Vencedor do prêmio da crítica na última edição da Mostra
Internacional de Cinema de São Paulo, "A Bela Que Dorme'' foge das
respostas fáceis e evita tomar partido, limitando-se (no melhor sentido
da palavra) a reafirmar a dignidade da vida. "No coração da trama está a
liberdade, sem a qual a vida não faz sentido. Pelo menos para mim'',
afirmou Bellocchio, um dos mais respeitados cineastas em atividade na
Itália. São 28 longas-metragens na bagagem, incluindo "De Punhos
Cerrados'' (1965), "O Processo do Desejo'' (1991), "A Hora da Religião" e
"Vincere'' (2009), ganhador de oito prêmios David di Donatello, o Oscar
italiano.
Selecionado para os últimos festivais de Veneza e de Toronto, o
filme, com estreia nacional marcada para o dia 5, baseia-se no drama
verídico e controverso de Eluana Englaro.

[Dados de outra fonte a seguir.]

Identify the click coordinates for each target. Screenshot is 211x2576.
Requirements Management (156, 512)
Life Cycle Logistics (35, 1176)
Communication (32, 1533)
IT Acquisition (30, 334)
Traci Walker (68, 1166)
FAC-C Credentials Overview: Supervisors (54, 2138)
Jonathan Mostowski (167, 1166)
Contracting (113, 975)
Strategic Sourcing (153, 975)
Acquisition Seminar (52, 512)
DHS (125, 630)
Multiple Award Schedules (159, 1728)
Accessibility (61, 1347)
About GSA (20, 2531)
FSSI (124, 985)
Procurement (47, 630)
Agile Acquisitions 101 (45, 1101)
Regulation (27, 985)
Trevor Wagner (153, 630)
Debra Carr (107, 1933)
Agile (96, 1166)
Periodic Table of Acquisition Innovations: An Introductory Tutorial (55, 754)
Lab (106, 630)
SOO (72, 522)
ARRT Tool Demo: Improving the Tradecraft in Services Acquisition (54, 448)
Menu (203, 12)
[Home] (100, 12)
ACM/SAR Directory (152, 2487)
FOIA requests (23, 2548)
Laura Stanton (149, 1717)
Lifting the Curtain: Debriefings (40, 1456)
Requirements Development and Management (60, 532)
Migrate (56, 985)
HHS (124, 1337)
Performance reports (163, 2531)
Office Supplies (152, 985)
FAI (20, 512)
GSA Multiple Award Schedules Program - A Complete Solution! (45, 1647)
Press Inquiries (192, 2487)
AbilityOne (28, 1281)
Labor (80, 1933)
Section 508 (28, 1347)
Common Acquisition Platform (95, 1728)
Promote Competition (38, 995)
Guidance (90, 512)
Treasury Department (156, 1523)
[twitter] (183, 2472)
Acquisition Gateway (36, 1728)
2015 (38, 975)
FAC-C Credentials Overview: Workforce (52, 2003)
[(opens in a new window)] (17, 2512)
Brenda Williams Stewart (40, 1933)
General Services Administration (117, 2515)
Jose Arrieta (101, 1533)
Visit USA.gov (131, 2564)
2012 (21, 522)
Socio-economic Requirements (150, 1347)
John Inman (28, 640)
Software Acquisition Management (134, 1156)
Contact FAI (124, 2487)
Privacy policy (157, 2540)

Depois de um acidente de
carro, ela entrou em estado vegetativo, no qual permaneceu por 17 anos -
até seu pai, Beppino Englaro, travar uma batalha judicial solicitando a
remoção do tubo de alimentação que a mantinha viva. Amplamente
divulgado pela mídia italiana, o que reacendeu o debate sobre a
eutanásia, o caso se estendeu de 1999 até 2009, quando foi finalmente
concedido o direito de retirar o suporte artificial de vida de Eluana,
decisão bastante criticada pela Igreja Católica.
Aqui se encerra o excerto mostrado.